After a heavy artillery battle near the town of Krinkelt, dad saw his company commander, Capt. Sommerville, sitting on a stump of a tree that had been blown to bits by tree burst shells. Dad approached Sommerville “sitting on a stump, hunched over, freezing rain falling off his helmet. “I never saw such a dejected figure in all my life.”

“Bob, we’re cut off, surrounded and I don’t think we’re gonna make it outta here,” Sommerville told him. This sent chills through my father, something he remembered for the rest of his life. He then returned to his foxhole and waited.

A few days later, his unit received orders to move out. As they were on the march, a colonel from his unit asked where they were going. He was told they received orders to move to the rear. “Like hell you did,” was the colonel’s reply. “Turn around and get back where you were.”

The Germans had infiltrated the American radio net and were issuing false instructions to American forces causing much confusion.

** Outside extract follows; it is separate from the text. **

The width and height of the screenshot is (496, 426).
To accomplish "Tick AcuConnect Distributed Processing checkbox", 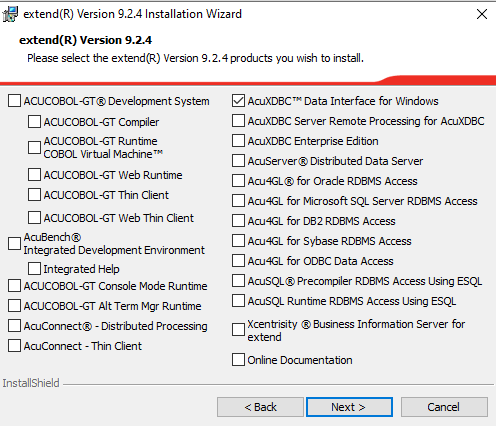I will coord(14,326).
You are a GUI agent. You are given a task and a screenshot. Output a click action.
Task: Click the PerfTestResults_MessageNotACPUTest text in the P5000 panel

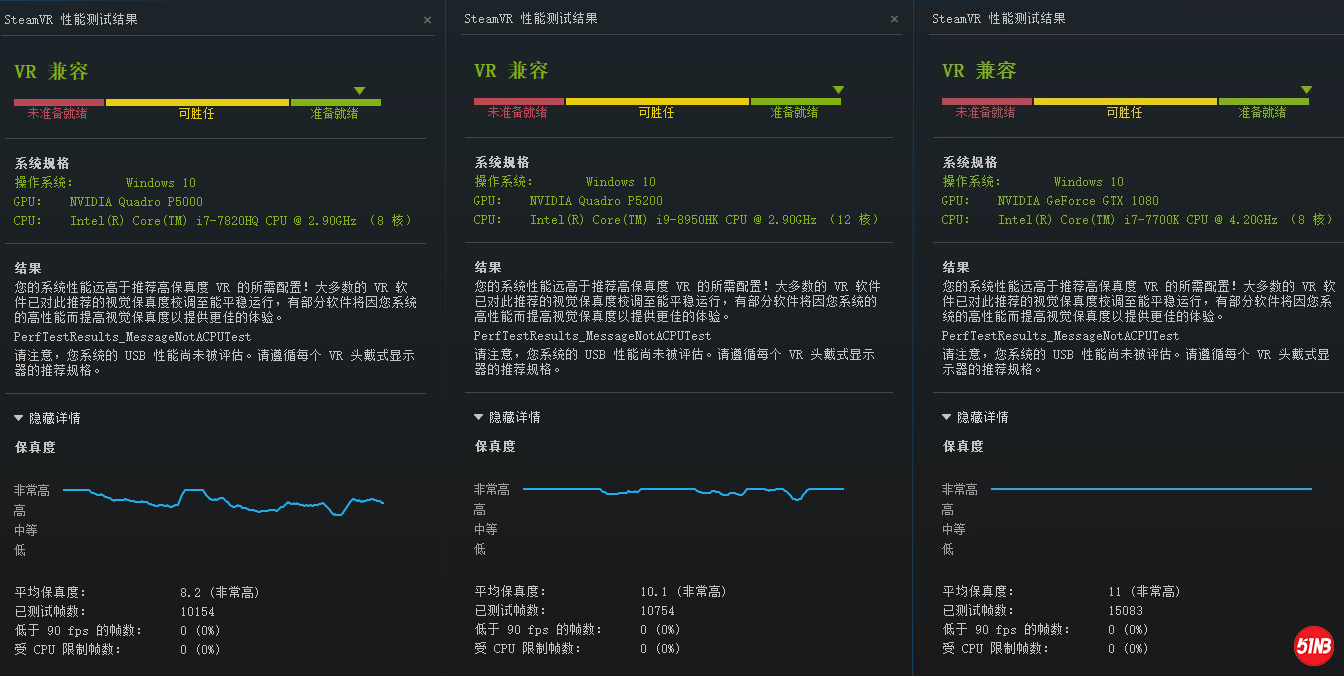tap(133, 336)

The next day, however, his unit did receive valid orders to relocate farther to the north near the Elsenborn Ridge area, where the Germans were engaged in a fierce artillery and tank battle with the Americans.

At one point during the battle, HQ Company was quartered in the house of a German doctor. Dad was working at a table making maps from aerial reconnaissance photos. People were coming and going and he wasn’t paying them much mind, when he happened to look up and there stood his brother, Lt. Douglas Sterrett, with a bottle of wine.

The initial German advance created a large “bulge” in the American lines. After much confusion, the Americans regrouped and managed to push the Germans back, recapturing all the ground they had lost. By the beginning of February 1945, the American lines were roughly in the same location as they were prior to the German attack. This was the last gasp for the German army. Hitler had played his final card on the Western front.

For the remainder of the war in Europe, dad went ahead of the main unit of advance to scout what lay ahead and report back to his battalion.

Later, the Fourth Infantry Division was slated to be one of many spearhead units in the planned invasion of the Japanese homeland. Dad said: “I knew I was gonna die.” Fortunately for him, while he was home on leave, Japan surrendered. World War II was over.

He would be awarded the Bronze Star for meritorious service and the Presidential Unit Citation for his actions in the Battle of the Bulge, and receive three campaign stars.

Dad returned to the Shenandoah Valley and became one of the original radio announcers on WTON in Staunton in 1946. He married Elizabeth Goode in 1947. My mother, father, older brother, grandmother and I lived in Fort Defiance and then Bridgewater.

Like most combat veterans of any war, he rarely mentioned his time in the war. Most of what I initially heard was from my mother. On rare occasion, he would answer a question or two, but mainly in vague terms.

One day, while I was stationed in West Germany with the USAF in 1983, he and I drove to Remagen. During the drive, he spoke in great length and detail of his time during the war. In 2002, sitting on the front porch of an old cabin in Highland County, he just started talking about his time in the Army.

This time, I had a video camera with me and recorded his story.

What I am writing is his story in his words. They may not jive with actual history, and even his recollection of some events differed as the years went by. This article is not meant to be historically accurate, rather to relay one man’s story, in his words as he remembers it.

I wish I could convey the angst and pain of his words. Seeing the pain on his face, hearing the cracking of his powerful, baritone voice as he describes what only those who have experienced the absolute fear, desperation and horror of war – any war – can ever know.

History will record the 99th Infantry Division was crucial in holding the line against repeated and relentless German attacks on the northern end of the American front.

The 395th Regiment would be awarded the Presidential Unit Citation for its role during the largest battle ever fought by the United States Army, the Battle of the Bulge, which began 70 years ago today.